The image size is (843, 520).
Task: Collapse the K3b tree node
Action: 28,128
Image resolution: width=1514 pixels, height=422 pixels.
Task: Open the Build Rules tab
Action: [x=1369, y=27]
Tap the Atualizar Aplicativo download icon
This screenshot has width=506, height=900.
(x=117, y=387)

— Prompt —
Please repeat the records above, substituting "Instruction" for each "Task" and keeping everything else the same.

— Exercise solution —
The image size is (843, 520).
Instruction: Collapse the K3b tree node
Action: 28,128
Image resolution: width=1514 pixels, height=422 pixels.
Instruction: Open the Build Rules tab
Action: [x=1369, y=27]
Tap the Atualizar Aplicativo download icon
This screenshot has width=506, height=900.
(x=117, y=387)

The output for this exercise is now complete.